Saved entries
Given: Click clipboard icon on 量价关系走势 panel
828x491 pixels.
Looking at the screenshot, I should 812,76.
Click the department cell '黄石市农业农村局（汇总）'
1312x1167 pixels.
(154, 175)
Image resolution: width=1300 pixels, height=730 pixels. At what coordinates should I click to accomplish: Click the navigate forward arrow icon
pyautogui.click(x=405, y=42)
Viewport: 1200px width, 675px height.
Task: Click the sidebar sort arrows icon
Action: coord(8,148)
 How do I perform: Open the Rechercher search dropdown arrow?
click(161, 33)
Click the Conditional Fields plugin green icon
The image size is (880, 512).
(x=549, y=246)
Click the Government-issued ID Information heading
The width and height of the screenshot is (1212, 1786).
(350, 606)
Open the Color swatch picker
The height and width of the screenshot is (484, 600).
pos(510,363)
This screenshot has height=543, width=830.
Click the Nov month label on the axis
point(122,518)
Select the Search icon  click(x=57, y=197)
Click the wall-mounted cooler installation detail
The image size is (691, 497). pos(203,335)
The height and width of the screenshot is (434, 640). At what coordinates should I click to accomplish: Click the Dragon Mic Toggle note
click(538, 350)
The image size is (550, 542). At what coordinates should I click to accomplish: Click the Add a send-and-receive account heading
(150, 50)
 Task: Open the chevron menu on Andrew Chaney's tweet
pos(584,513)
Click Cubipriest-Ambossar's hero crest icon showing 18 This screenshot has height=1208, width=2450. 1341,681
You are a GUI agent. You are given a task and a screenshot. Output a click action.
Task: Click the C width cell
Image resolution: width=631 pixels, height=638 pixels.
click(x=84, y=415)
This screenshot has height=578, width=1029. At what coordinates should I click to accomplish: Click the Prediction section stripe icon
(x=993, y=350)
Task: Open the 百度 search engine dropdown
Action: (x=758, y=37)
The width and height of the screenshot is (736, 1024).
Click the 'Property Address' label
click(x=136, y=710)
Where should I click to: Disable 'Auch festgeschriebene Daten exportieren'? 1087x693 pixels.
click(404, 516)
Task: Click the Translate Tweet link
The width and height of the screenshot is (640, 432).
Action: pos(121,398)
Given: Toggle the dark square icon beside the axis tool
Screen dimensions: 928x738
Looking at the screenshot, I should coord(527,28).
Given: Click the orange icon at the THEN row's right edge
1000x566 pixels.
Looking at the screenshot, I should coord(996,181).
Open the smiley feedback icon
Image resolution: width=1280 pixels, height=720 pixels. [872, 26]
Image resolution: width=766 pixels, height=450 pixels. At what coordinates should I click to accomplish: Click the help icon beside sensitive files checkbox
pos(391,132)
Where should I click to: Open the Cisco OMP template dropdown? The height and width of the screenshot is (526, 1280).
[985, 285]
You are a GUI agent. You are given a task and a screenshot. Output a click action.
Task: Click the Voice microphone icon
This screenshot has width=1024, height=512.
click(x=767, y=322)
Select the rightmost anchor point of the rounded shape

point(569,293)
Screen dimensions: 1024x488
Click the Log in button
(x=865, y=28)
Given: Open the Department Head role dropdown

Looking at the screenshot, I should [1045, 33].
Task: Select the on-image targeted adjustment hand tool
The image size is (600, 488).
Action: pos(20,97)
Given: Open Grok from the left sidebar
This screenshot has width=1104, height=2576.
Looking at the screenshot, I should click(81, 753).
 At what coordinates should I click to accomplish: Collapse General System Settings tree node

◆ **Brief**:
Reproduce every line from the preceding data in which the word "cell" can be found.

◆ **Exercise result**:
Click the department cell '黄石市农业农村局（汇总）'
Task: Click the C width cell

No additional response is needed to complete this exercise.